(Bloomberg) -- Bed Bath & Beyond Inc. lined up investors for an eleventh-hour cash infusion that would allow it to stave off a bankruptcy filing, according to people with knowledge of the matter.

The retailer, which has been preparing for a Chapter 11 filing after lenders declared it in default last month, priced new convertible preferred securities and warrants, it said in a statement Tuesday, in a deal that will ultimately raise more than $1 billion.

The company gathered orders from institutional investors that cover the full offering, said the people, who asked not to be identified because the details are private. A significant chunk of the orders are coming from one anchor investor, said one of the people, who wouldn’t identify the investors. B. Riley Securities Inc. arranged the deal. 

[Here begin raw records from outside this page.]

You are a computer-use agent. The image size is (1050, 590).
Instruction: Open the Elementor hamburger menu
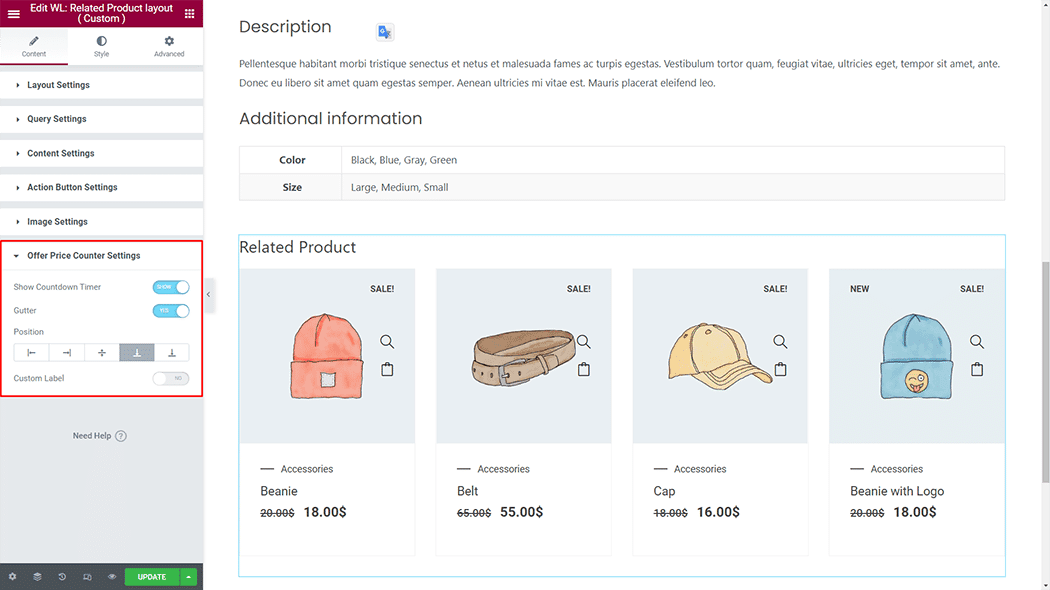14,14
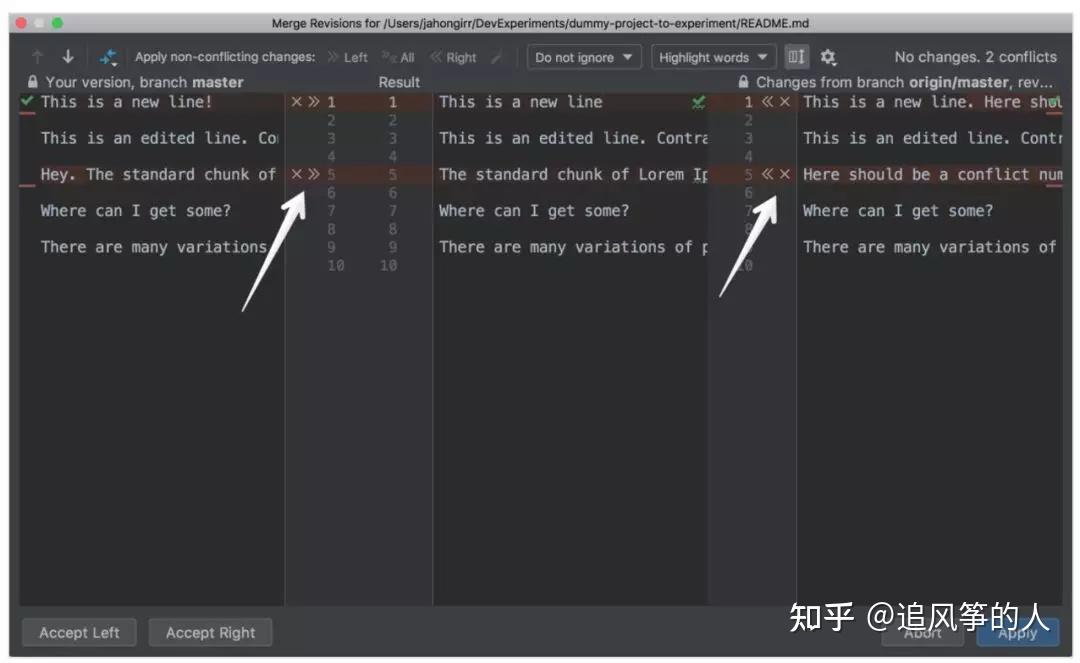Click line number 10 in Result column
This screenshot has height=663, width=1080.
click(x=389, y=265)
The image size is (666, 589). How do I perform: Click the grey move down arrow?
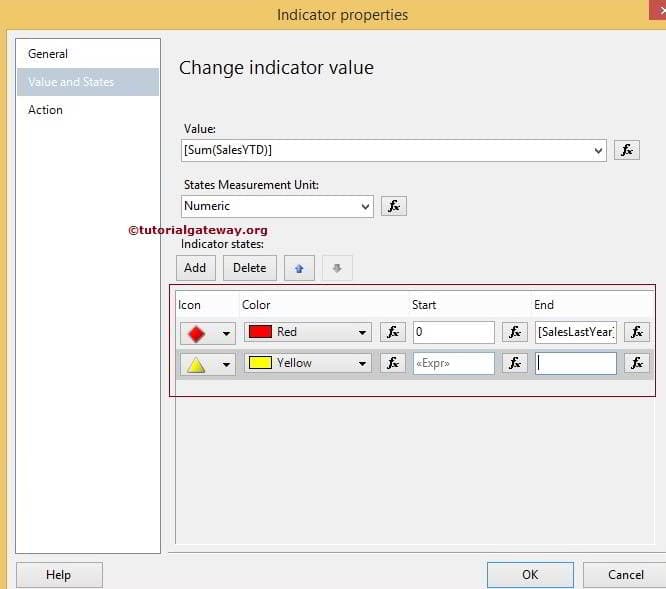(337, 267)
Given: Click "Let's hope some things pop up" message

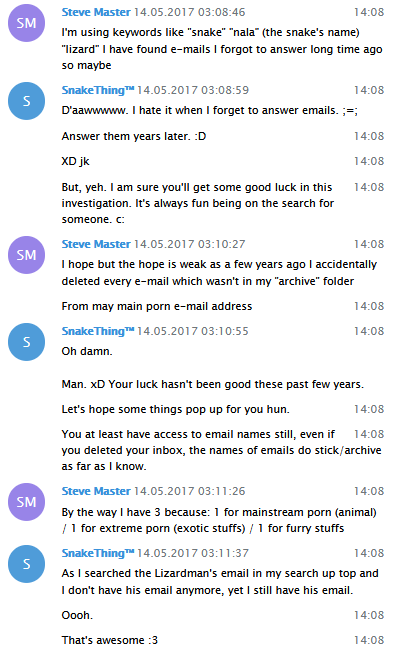Looking at the screenshot, I should tap(176, 409).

The company expects to immediately receive $225 million through the sale of convertible preferred shares and warrants. The fresh cash would allow the company to cure a default on an asset-based loan and make overdue debt payments that it missed this month. It also received a fresh $100 million from its largest lender, Sixth Street Partners LLC, as an increase on its existing loan. 

The company could raise another $800 million over time through the execution of the warrants it issues. 

In a statement, a Bed Bath & Beyond spokeswoman said the company wouldn’t comment beyond regulatory filings and news releases about the deal. 

Buying Time

“This buys them time but it doesn’t change anything about the fundamental problems of the business,” said Joel Bines, who recently retired as the global head of retail for consulting company AlixPartners and now runs his own firm, Spruce Advisory.

Bed Bath & Beyond’s cash pile has been dwindling and revenue has been plunging year-over-year in the double digits for several quarters. “If there are buyers for equity that’s very likely to eventually be worthless – I guess it’s Bed Bath & Beyond’s fiduciary duty to sell that equity,” he added. 

The company warned in a securities filing on Monday that it might have to file for bankruptcy protection even if the offering is completed. “Trading in our securities is highly speculative,” the company said. Also, it warned that it “may not be successful in implementing our transformative plan, including building back our inventory and increasing customer sales, and we have historically underperformed in implementing management plans.”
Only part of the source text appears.